— begin DATA PROVIDED —

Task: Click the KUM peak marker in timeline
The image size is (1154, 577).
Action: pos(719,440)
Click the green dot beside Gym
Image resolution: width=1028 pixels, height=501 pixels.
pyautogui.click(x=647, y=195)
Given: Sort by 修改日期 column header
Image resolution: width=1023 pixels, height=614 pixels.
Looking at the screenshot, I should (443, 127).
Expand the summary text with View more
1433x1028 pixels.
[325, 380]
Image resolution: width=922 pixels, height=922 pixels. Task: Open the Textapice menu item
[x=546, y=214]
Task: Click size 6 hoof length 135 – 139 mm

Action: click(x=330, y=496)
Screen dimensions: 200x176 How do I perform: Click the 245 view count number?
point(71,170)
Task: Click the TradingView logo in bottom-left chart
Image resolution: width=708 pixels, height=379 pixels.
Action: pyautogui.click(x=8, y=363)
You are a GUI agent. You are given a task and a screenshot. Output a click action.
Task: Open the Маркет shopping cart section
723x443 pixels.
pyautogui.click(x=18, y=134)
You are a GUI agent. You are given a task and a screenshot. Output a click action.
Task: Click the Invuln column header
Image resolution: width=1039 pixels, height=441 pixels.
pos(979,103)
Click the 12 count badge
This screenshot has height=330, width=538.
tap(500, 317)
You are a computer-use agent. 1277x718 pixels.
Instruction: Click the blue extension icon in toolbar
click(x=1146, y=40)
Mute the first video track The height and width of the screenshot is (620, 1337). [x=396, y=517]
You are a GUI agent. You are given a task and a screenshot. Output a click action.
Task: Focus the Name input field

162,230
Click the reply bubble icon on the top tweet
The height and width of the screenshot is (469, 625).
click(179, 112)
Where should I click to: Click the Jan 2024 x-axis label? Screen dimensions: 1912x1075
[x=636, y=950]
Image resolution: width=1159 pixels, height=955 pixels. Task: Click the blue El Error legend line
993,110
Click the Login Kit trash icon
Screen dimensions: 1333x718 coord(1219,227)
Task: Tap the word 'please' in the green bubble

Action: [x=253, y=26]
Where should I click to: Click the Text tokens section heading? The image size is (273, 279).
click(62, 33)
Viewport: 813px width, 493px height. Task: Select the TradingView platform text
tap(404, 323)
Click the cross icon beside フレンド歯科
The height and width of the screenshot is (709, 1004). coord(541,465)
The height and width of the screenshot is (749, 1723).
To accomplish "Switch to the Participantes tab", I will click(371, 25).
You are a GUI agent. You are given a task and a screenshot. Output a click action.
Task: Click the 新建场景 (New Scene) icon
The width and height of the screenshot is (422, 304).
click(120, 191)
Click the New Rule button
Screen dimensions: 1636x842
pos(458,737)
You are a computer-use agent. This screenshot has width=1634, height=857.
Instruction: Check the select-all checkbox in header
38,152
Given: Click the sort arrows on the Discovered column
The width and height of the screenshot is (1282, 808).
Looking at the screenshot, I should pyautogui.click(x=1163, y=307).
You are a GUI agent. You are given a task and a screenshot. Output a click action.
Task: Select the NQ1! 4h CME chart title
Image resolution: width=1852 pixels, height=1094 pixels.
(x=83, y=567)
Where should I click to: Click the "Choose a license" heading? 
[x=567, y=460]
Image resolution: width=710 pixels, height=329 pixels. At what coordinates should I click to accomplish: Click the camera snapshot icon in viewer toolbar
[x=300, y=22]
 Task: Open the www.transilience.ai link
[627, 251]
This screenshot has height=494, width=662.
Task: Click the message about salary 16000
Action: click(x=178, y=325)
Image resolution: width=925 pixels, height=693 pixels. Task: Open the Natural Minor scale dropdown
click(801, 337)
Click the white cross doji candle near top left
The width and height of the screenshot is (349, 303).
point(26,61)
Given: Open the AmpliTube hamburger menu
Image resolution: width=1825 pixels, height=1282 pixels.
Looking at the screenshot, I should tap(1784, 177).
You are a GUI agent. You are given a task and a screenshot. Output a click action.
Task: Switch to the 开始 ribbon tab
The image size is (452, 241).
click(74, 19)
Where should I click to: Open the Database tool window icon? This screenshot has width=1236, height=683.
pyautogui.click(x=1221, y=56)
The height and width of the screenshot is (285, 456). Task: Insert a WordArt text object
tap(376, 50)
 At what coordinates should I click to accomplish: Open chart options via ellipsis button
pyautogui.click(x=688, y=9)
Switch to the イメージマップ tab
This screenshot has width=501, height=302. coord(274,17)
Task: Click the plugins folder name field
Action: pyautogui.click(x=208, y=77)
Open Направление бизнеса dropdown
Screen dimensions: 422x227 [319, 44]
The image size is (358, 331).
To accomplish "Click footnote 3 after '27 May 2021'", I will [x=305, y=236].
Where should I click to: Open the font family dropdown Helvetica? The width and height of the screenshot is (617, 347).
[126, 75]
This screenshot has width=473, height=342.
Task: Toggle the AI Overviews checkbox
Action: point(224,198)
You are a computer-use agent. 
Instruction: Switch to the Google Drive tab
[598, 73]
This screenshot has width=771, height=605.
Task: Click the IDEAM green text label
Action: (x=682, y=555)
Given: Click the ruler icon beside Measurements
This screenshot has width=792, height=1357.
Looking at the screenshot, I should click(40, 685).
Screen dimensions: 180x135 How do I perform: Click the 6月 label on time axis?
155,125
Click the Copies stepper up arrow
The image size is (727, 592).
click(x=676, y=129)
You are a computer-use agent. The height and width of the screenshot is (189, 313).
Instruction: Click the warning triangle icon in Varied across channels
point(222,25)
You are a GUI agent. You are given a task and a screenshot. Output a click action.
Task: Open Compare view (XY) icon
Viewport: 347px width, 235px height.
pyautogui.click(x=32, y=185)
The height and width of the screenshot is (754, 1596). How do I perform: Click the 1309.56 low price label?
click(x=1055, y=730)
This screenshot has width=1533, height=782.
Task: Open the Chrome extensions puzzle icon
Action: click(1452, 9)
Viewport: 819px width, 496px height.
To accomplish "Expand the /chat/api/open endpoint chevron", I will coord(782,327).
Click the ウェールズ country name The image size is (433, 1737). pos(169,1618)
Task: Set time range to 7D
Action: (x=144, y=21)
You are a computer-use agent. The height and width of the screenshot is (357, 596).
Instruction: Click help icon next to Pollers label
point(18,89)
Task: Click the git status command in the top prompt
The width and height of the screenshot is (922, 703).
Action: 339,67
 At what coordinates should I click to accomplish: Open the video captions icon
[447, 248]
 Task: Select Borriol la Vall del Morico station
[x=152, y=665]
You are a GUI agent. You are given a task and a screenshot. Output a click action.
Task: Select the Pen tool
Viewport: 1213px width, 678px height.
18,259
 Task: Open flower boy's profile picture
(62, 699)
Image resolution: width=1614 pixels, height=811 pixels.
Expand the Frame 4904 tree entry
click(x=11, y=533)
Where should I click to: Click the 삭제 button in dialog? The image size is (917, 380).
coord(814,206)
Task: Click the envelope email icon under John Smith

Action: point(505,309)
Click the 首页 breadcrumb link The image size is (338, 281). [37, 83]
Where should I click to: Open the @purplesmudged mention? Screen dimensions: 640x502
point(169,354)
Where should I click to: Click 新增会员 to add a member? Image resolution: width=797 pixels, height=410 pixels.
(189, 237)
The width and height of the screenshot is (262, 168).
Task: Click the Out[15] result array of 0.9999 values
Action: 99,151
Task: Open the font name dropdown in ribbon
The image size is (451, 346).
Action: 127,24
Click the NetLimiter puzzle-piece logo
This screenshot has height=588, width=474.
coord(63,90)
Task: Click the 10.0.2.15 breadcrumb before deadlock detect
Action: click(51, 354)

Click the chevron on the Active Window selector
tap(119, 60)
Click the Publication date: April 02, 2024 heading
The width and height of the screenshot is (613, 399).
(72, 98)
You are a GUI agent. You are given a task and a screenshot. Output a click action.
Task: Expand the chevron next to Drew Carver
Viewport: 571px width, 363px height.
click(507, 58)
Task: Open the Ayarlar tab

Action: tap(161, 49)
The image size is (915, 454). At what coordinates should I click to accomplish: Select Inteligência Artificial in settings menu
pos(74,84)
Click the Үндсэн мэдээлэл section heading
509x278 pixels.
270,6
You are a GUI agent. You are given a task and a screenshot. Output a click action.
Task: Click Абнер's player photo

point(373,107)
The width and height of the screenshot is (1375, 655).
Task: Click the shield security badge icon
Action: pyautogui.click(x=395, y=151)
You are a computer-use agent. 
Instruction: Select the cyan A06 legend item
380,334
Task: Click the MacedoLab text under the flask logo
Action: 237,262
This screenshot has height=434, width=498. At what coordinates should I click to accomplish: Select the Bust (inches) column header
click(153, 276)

— end DATA PROVIDED —

**GIVEN EXERCISE**: Rewrite the listing from the line that contains "This screenshot has height=434, width=498." through the end of the listing, substituting "Waist (inches)" for "Bust (inches)" and leaving everything else unchanged.

**THE REPLY**:
This screenshot has height=434, width=498. At what coordinates should I click to accomplish: Select the Waist (inches) column header
click(153, 276)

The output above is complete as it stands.